Alitália reconhece o erro ao expulsar indiano de um vôo

A companhia aérea Alitalia foi condenada a indemnizar o indiano Santraj Maurya, um "recolhedor" de lixo, por não ter permitido que ele embarcasse na classe executiva num vôo para Belo Horizonte (Brasil).
Segundo o jornal The Times of Índia, a empresa teria alegado que o homem "não tinha o perfil adequado" para entrar a bordo.

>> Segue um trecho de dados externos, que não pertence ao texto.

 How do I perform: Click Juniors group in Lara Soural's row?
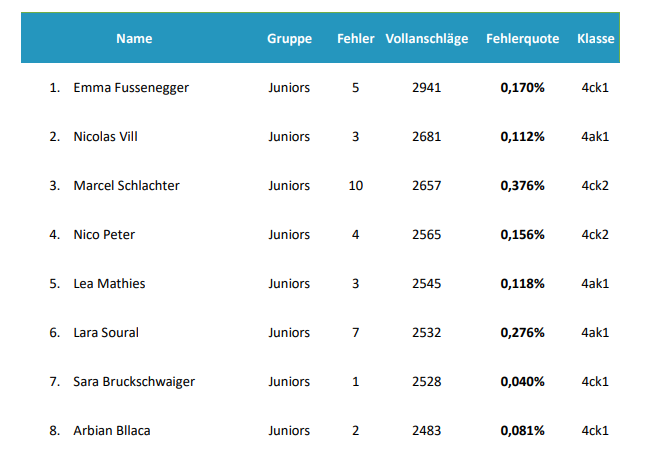point(289,333)
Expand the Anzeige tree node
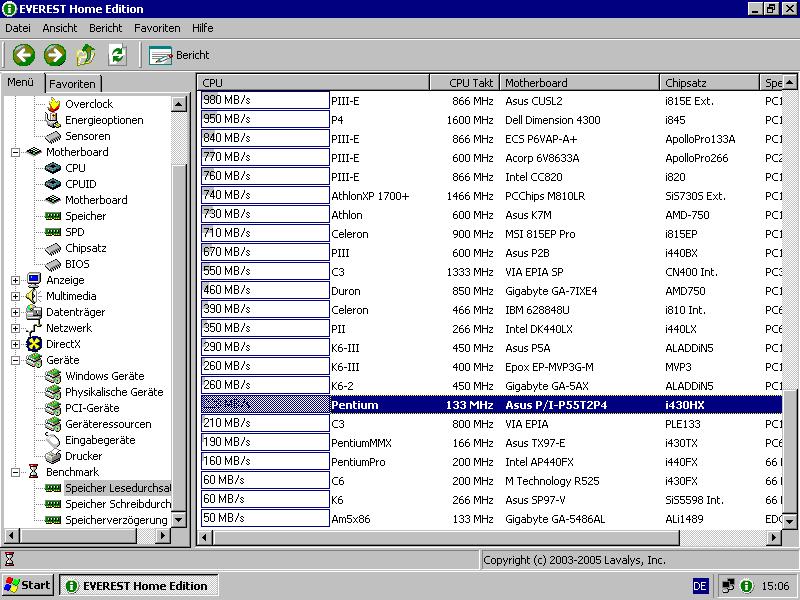 [16, 280]
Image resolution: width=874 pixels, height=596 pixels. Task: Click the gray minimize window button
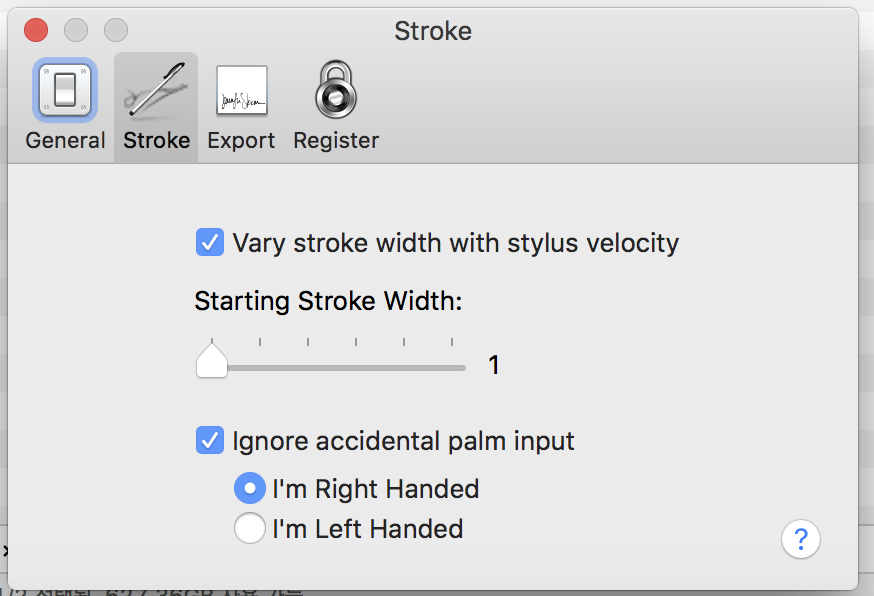[76, 30]
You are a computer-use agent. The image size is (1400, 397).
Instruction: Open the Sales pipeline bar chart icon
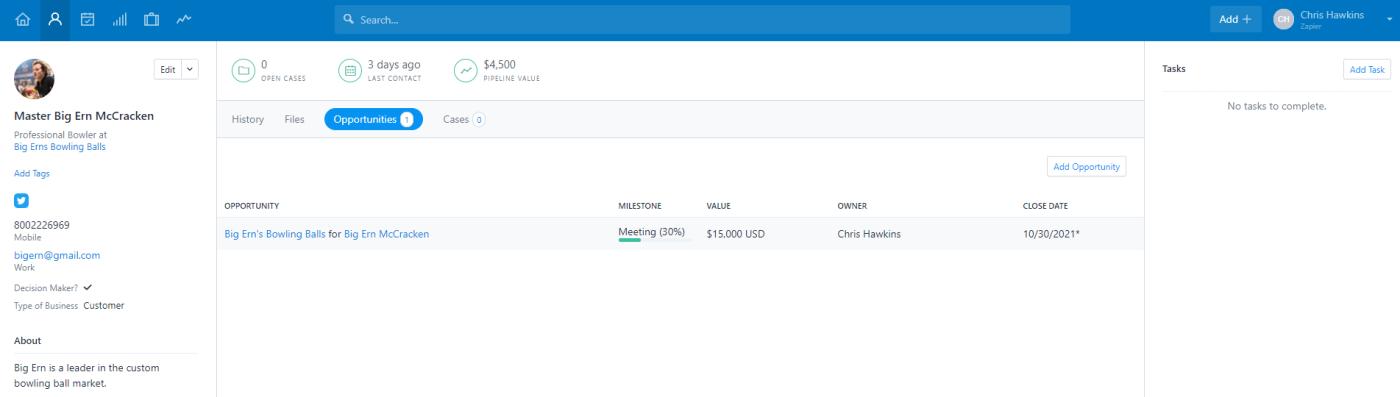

A Alitalia enviou um pedido de desculpas por escrito a Santraj Maurya, indiano que trabalha na ONG Chintan, que se dedica à defesa do meio ambiente.

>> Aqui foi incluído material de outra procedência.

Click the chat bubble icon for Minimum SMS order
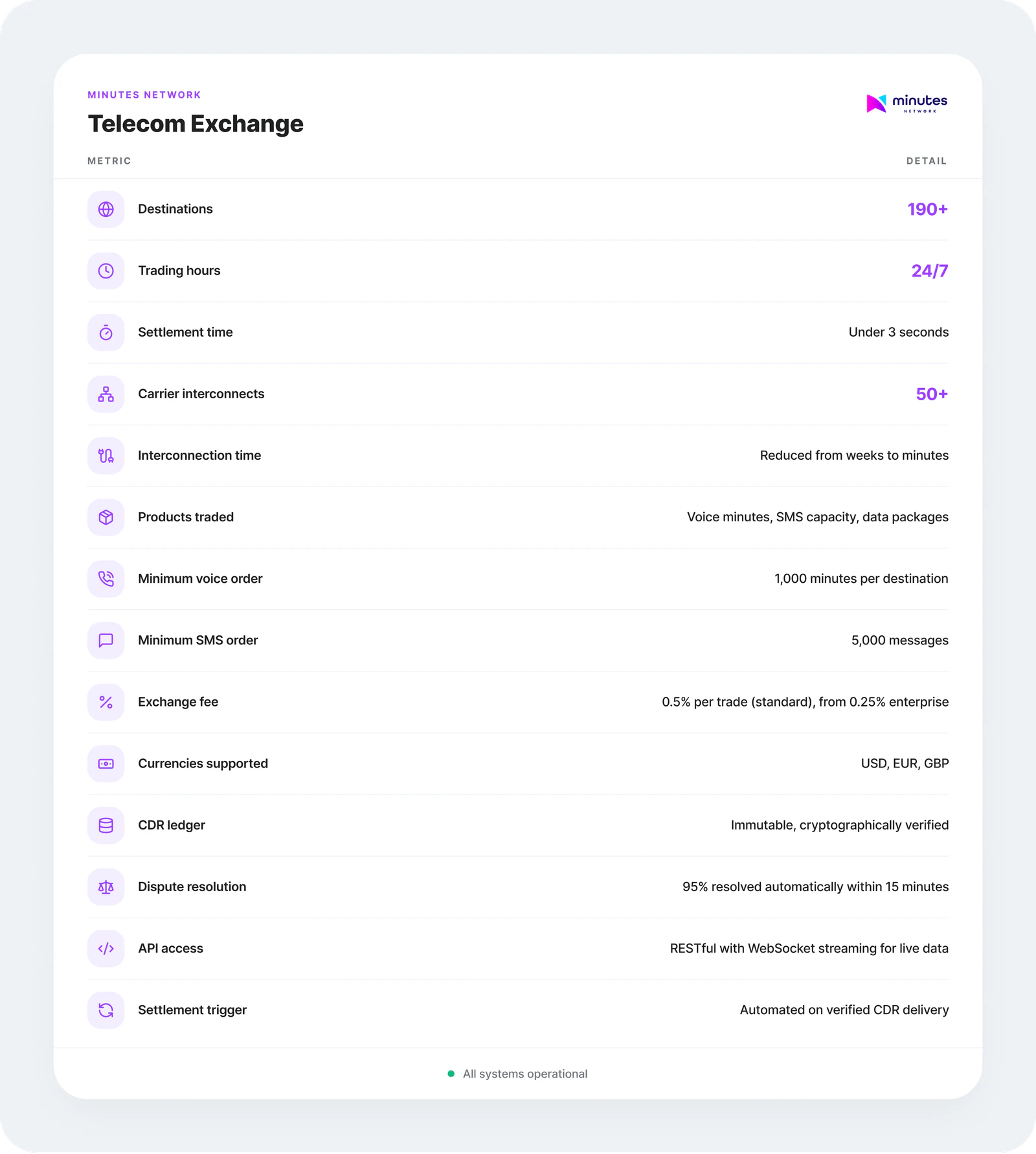 (x=106, y=640)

Ele era representante da organização e havia sido escolhido para participar num congresso internacional de "recolhedores" de lixo, organizado por diversas ONGs, em Belo Horizonte, no dia 22 de agosto. Apesar de ter um bilhete para a "business class", a equipa da Alitalia no aeroporto de Nova Déli considerou que o "perfil" de Maurya não se encaixava na categoria, por isso não permitiu o seu embarque.
O dito recebeu uma carta da empresa a pedor desculpas e a oferecer uma viagem de ida e volta a qualqeur parte do mundo ou três biletes na classe económica.

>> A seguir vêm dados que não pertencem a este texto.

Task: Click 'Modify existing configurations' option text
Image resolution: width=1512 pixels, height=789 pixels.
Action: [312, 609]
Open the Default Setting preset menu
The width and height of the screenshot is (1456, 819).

O trabalhador tem três anos para escolher para onde quer voar. Ele já decidiu que vai ficar com os três bilhetes da classe económica. "Eu sou um trabalhador, portanto não me importa se me sento num sofá ou numa cadeira. Com os três bilhetes, poderei levar outras duas pessoas que, como eu, nunca pensaram em entrar num avião".